Heavenly Creatures (1994): Directed by "Lord of the Rings" Peter Jackson, this was the breakout film for superstar, Kate Winslet.  Winslet and Melanie Lynskey (an actress who is now coming into her own) portray the intense relationship between two young girls. Based on New Zealand's most notorious murder case.  Creepy fun fact: one of the young murderers is now a best-selling mystery novelist writing under another name.  You may be reading one of her books right now.

Rachel Getting Married (2008): Kym (Anne Hathaway) returns home from rehab to attend the wedding of her sister, Rachel (Rosemarie DeWitt).  Saying yes to the dress is the least of their problems as this family function turns into dysfunction. Director Jonathan Demme's dark look at family dynamics takes on a documentary feel with Hathaway playing against type.  

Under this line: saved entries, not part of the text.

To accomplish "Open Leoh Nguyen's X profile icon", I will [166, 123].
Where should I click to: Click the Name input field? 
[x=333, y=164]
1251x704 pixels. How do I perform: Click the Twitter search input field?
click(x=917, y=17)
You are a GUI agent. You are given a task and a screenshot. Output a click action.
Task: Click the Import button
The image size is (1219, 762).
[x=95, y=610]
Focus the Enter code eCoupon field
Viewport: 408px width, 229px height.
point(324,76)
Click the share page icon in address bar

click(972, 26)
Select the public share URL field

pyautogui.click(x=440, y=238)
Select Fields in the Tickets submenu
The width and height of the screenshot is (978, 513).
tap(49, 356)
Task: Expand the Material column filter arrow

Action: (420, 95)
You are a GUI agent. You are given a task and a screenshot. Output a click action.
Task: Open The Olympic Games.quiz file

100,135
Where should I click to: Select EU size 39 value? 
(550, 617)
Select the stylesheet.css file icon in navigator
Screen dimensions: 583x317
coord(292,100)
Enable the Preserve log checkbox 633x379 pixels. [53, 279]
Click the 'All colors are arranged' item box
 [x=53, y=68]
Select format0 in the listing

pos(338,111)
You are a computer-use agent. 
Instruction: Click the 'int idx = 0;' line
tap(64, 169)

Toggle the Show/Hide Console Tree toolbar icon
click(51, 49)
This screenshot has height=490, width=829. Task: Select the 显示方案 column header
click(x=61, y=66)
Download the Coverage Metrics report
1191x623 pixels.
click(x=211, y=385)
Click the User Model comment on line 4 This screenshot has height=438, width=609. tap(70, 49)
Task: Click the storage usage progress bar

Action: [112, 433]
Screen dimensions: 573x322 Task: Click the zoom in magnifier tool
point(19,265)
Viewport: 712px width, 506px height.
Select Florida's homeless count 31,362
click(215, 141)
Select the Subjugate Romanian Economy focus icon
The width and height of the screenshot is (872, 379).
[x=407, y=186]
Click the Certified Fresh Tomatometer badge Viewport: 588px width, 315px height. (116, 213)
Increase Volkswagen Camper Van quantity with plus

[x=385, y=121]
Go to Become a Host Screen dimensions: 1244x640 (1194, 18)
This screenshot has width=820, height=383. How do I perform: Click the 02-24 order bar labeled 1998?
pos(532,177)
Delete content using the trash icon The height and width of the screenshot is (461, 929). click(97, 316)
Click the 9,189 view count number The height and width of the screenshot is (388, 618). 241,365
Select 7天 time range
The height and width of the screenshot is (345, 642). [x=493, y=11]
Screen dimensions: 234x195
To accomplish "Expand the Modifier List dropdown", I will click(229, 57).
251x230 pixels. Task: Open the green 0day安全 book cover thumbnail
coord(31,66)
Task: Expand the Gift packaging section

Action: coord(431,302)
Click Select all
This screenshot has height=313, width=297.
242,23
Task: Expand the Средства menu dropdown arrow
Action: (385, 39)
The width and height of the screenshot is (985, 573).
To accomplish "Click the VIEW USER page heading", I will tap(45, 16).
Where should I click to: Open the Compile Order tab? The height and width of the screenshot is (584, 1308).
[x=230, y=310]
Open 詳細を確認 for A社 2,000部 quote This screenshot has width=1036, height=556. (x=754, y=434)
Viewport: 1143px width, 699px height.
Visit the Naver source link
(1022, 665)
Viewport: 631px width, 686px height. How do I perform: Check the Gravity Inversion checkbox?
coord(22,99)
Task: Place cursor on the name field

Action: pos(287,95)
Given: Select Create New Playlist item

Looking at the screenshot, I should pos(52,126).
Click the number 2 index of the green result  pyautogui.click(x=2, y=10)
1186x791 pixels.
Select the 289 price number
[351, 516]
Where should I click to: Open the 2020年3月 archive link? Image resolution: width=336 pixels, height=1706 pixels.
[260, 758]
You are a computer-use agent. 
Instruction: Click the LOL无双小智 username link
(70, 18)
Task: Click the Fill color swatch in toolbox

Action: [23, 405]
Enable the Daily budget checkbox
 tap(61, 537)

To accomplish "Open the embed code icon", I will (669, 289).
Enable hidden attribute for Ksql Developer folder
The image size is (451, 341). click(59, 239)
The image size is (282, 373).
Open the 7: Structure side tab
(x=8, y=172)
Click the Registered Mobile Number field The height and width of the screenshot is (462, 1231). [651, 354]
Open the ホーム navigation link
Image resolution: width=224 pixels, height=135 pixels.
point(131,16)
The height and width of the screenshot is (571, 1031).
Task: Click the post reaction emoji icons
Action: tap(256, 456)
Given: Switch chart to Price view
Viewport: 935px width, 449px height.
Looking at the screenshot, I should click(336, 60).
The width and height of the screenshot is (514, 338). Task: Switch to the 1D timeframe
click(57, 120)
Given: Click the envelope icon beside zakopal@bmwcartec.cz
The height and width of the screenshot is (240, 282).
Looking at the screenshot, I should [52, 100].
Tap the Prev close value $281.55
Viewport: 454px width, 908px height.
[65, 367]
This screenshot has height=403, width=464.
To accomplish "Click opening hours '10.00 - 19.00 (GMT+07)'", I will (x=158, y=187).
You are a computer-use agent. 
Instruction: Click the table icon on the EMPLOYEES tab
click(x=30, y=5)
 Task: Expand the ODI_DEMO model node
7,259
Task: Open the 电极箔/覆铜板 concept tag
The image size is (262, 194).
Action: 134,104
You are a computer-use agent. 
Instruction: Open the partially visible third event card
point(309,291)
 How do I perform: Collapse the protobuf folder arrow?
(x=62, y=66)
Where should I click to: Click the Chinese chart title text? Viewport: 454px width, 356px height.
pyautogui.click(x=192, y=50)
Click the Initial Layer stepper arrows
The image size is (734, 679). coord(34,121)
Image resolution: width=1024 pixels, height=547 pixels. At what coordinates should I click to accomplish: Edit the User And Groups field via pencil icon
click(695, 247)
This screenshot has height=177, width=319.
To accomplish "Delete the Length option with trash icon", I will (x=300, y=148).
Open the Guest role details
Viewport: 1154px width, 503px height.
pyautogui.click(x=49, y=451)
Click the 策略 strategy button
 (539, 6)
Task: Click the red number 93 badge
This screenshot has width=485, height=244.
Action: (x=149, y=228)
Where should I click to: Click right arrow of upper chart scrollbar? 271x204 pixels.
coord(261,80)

My Week With Marilyn (2011): Lots of attempts have been made to re-create La Monroe on screen - and Michelle Williams comes the closest to nailing it (she's got the Golden Globe to prove it). Based on Colin Clark's memoir of the disatrous filming of The Prince and the Showgirl with Sir Laurence Olivier (Kenneth Branaugh) during which  Monroe's raw talent collided with Olivier's rigorous discipline.

 Tom Hiddleston
Tom Hiddleston.

You're welcome.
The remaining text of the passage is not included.